----- Source records -----

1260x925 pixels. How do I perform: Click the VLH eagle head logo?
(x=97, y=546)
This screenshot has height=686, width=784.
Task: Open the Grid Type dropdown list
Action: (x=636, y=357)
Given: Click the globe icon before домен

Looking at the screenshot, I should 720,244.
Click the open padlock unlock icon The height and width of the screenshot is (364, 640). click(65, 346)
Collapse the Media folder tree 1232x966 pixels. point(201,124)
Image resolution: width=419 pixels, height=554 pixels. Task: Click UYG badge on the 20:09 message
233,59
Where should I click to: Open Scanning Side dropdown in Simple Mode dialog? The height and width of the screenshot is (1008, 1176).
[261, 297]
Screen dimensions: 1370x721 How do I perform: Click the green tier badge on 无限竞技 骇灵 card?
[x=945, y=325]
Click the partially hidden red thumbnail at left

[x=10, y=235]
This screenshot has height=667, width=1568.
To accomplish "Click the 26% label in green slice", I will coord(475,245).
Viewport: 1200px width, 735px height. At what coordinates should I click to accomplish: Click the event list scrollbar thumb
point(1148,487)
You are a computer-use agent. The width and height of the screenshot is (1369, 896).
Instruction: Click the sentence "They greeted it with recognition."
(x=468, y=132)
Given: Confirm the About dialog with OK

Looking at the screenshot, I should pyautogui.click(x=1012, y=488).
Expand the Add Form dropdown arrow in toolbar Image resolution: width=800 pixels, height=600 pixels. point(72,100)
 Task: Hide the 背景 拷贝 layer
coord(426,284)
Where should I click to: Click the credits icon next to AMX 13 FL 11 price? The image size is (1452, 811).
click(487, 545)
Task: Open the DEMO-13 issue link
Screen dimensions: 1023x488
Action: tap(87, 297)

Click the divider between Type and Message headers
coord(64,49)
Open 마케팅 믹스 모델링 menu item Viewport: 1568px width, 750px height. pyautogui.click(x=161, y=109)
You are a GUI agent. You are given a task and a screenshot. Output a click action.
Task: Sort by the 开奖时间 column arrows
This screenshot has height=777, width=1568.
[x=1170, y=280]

-----

Activity = Among the lines above, count those containing the word "agent" and write only the number.

Written response = 2